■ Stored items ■
=== Section Start ===
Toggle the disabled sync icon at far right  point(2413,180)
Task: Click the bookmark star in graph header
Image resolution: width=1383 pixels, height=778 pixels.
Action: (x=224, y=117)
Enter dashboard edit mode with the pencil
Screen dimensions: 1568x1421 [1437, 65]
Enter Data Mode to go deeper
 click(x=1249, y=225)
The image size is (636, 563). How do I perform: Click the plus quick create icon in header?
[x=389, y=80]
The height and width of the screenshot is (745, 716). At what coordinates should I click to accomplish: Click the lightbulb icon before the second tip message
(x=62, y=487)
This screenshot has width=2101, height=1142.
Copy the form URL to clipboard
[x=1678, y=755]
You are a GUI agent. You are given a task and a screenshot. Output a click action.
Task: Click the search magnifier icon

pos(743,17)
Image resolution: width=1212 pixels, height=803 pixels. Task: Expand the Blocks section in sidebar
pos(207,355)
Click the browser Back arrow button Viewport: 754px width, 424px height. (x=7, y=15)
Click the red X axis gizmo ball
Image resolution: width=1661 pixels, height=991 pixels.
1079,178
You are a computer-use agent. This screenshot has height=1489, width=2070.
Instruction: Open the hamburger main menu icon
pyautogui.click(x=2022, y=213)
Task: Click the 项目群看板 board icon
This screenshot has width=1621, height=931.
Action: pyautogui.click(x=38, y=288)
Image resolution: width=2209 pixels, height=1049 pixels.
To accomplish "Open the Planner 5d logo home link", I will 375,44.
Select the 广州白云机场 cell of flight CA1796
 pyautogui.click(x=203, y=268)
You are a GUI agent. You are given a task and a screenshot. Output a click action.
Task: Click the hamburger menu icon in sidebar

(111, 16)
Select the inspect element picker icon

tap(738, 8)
=== Section End ===
■ What is being asked ■
Give back, exactly and with nothing added, the lines from the line containing "Select the 广州白云机场 cell of flight CA1796" through the final line of the records above, both of them included.

■ Exercise solution ■
Select the 广州白云机场 cell of flight CA1796
 pyautogui.click(x=203, y=268)
You are a GUI agent. You are given a task and a screenshot. Output a click action.
Task: Click the hamburger menu icon in sidebar

(111, 16)
Select the inspect element picker icon

tap(738, 8)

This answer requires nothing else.